In the NTK paper, the network layers have the form $\frac{1}{\sqrt{n_A}}A$ where $n_A$ is the number of neurons in $A$. Why the square root?

So I worked it out.

Setup

Input: $x:{}^{\mathbb{\ast }}{\mathbb{R}}_{lim}$, where ${}^{\mathbb{\ast }}{\mathbb{R}}_{lim}$ means a limited (hyper)real number. Limited just means it’s not infinitely big.

Output: $y:{}^{\mathbb{\ast }}{\mathbb{R}}_{lim}$.

The inputs and outputs are scalar, but this is just for simple exposition. The analysis works for vector input/outputs.

Layers: $A,B$ of shapes $H\times 1$ and $1\times H$ where $H$ is hyperfinite (infinitely big natural number). Every entry in the matrices is limited.

Activation function: $r=x\mapsto max(x,0)$, the relu.

$\text{Net}(x):=B(r(Ax))$. I left out biases here, but the analysis doesn’t depend on them anyway.

Diagram:

    x: (1,)
    |
    V
+---+
|   |
| A |
|(H,1)
|   |
|   |
|   |
|   |
+---+
    |
    | ReLU
    V
+-----------------+
|    B: (1,H)     |
|                 |
+-----------------+
    |
    V
    y: (1,)

Now what?

Brute force. Let’s run $x$ through the net. First is multiplying by $A$ to get $Ax$. Name it $v$.

$v:=Ax$ has shape $(H,)$ (using NumPy notation), a vector of unlimited length. This is the first sign that something may be up: each of its entries are limited (because $x$ is of limited length with limited entries), but their norm ($\sqrt{v_1^2+v_2^2\dots v_H^2}$) may not be since there are an unlimited number of entries.

Example: Let $v$ be all 1s. Then its norm is $\sqrt{1+1\dots 1}$ $H$-many times, which equals $\sqrt{H}$.

We want our network to have limited (aka assignable) values, so what to do? We can renormalize by inserting a constant in front of the matrix $A$ so its output is limited. But which constant?

$\sqrt{H}$.

Proof

$|v|$ is less than or equal to its maximum element (by absolute value) repeated $H$-many times. Let $M=\underset{i=0\dots H}{max}|v_i|$. This exists because $H$ is hyperfinite, and so has a maximum element because finite sets do.

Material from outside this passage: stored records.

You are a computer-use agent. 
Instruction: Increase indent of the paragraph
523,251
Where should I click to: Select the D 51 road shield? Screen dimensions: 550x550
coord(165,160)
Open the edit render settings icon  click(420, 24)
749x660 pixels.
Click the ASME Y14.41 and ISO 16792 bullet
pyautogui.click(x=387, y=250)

In math: $|v|\le |(M,M,\dots ,M)|$. The magnitude of the right hand side is $\sqrt{H{M}^2}=\sqrt{H}\cdot M$. The factor of $M$ is irrelevant since we only care about the output being limited, and dividing out the $\sqrt{H}$ will do it. Any value of a lower order would still diverge, and a higher order (like $H^{0.6}$ or something) would make the output infinitesimal. Only $\sqrt{H}$ is of the correct order.

By similar reasoning, for each layer, we divide by the square root of the number of elements in the layer matrix. The activation functions don’t matter too much.

Another way

This cannot be directly implemented but is mathematically equivalent. We stop worrying about the latent variables having unlimited norm and just let them be unlimited since algebraically, they act the same as any other number.

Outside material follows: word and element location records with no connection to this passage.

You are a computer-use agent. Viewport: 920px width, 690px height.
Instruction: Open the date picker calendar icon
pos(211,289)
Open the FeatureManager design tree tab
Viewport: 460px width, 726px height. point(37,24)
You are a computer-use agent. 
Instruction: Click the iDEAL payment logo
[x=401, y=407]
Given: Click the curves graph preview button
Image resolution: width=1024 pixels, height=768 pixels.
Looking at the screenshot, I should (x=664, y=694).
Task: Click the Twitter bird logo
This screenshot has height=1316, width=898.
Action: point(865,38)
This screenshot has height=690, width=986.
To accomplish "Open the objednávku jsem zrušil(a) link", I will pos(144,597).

In that case, let’s consider $\hat{y}=B(r(Ax))$ and assume all the entries are positive so the relu is trivial and can be ignored, leaving $\hat{y}=BAx$.

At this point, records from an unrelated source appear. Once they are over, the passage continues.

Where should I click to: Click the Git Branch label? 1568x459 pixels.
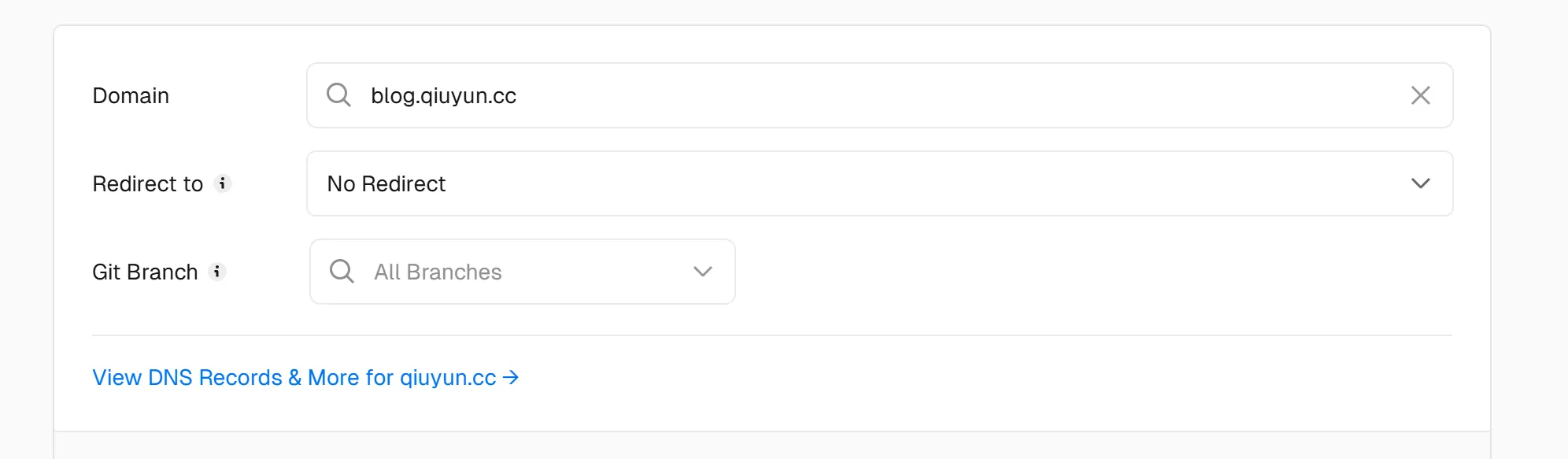click(145, 272)
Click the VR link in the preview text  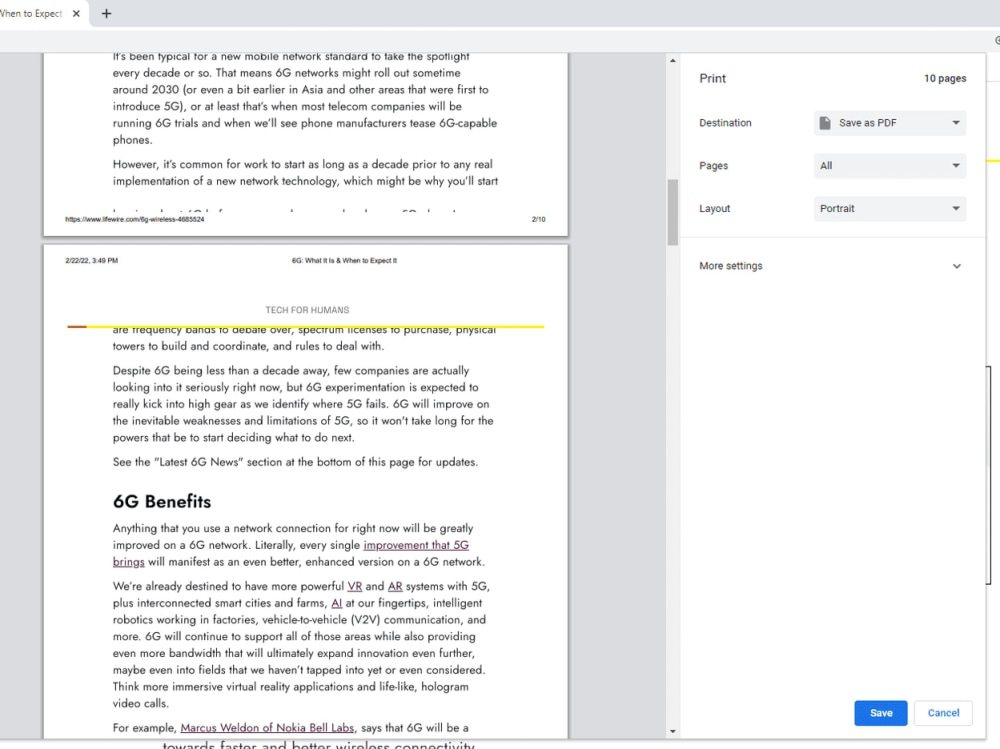pyautogui.click(x=355, y=586)
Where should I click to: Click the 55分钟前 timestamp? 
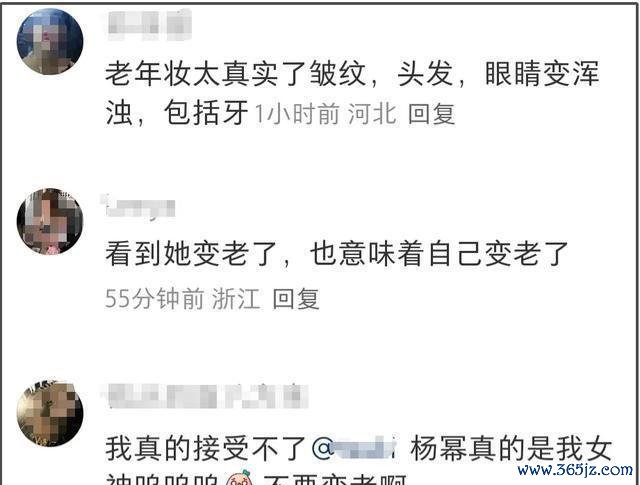point(154,299)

The norm $|BAx|$ is bounded above by $|B||A||x|$. AKA $|BAx|\le |B||A||x|$, which (using the reasoning above) is of order $\sqrt{H}\sqrt{H}\cdot 1$ where the $1$ is the order of $x$ (because it’s limited), which doesn’t really matter. This suggests a different but equivalent renormalization strategy: divide by the product of the square roots of the number of elements in each layer $\prod _l\sqrt{n_l}$, but not at each step. Only once, at the very end.

In practice, we would want to make each step stay limited (so that it could even be put on a computer for one thing), but for theoretical analysis, leaving out normalizing constants until the very end is nice.